(Collected data entries)

=====

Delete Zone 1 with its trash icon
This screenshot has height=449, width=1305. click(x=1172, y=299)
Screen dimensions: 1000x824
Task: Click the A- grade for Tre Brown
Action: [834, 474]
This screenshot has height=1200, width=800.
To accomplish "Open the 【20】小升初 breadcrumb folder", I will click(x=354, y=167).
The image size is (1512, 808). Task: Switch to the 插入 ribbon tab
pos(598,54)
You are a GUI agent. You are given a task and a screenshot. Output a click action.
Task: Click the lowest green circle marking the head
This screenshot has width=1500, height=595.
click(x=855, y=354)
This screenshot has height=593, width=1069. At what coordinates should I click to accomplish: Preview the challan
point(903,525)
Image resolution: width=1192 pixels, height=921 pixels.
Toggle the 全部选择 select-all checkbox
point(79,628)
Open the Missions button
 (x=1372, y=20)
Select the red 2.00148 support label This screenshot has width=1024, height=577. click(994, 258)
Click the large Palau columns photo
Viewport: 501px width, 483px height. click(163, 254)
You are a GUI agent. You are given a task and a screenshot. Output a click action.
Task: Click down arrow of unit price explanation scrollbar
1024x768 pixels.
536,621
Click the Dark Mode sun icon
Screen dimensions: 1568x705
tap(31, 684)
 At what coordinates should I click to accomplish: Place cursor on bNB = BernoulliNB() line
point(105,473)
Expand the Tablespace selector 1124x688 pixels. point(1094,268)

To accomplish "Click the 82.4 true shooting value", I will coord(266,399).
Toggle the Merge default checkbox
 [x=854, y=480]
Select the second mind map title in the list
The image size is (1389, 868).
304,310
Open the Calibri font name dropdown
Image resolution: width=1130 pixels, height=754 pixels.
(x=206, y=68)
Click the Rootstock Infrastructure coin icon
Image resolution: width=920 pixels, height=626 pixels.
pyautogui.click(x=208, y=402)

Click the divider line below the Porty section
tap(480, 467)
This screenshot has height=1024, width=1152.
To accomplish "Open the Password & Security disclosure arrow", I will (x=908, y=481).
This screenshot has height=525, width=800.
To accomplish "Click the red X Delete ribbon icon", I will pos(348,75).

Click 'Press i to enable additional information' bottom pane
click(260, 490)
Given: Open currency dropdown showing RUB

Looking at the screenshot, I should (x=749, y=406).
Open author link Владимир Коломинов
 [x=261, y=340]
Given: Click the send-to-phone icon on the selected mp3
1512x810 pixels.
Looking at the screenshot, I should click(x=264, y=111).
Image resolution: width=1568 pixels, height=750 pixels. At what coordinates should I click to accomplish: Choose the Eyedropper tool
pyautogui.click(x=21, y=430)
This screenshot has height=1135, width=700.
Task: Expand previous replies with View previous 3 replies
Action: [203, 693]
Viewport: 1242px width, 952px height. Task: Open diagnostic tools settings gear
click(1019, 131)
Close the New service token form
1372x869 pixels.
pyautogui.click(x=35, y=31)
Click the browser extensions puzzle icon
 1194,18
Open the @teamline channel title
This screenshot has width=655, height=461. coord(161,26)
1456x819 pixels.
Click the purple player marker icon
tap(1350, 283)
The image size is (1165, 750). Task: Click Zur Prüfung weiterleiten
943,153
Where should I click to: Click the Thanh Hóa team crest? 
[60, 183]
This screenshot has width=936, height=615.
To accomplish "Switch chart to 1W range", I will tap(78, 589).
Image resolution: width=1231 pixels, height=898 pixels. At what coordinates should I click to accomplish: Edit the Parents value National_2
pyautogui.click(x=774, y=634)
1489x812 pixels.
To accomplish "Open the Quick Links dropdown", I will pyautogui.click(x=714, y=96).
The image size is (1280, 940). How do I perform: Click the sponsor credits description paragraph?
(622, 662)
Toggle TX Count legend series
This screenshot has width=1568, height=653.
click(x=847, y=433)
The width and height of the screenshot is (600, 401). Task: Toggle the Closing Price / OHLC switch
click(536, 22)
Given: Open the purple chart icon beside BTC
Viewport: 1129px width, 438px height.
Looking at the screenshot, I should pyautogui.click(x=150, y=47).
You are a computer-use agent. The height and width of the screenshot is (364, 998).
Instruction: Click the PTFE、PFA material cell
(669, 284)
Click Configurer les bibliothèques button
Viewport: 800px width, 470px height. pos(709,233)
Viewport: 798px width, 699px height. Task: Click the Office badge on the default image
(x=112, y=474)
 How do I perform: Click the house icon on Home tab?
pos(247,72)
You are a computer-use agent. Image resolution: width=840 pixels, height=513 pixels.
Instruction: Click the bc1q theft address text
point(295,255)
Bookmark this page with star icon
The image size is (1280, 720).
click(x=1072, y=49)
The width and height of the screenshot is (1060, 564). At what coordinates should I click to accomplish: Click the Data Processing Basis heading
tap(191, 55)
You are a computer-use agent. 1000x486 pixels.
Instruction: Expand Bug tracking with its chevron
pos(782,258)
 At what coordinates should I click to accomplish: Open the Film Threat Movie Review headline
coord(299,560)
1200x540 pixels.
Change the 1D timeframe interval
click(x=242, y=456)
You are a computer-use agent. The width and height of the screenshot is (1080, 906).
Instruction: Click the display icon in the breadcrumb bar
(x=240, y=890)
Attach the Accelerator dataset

=====

YOUR OBJECTIVE =>
What is needed is an exact copy of the entries above, from the first line through the line holding "Task: Click the lowest", with both of those lines kept; please give nothing else.

RESPONSE =>
Delete Zone 1 with its trash icon
This screenshot has height=449, width=1305. click(x=1172, y=299)
Screen dimensions: 1000x824
Task: Click the A- grade for Tre Brown
Action: [834, 474]
This screenshot has height=1200, width=800.
To accomplish "Open the 【20】小升初 breadcrumb folder", I will click(x=354, y=167).
The image size is (1512, 808). Task: Switch to the 插入 ribbon tab
pos(598,54)
You are a GUI agent. You are given a task and a screenshot. Output a click action.
Task: Click the lowest green circle marking the head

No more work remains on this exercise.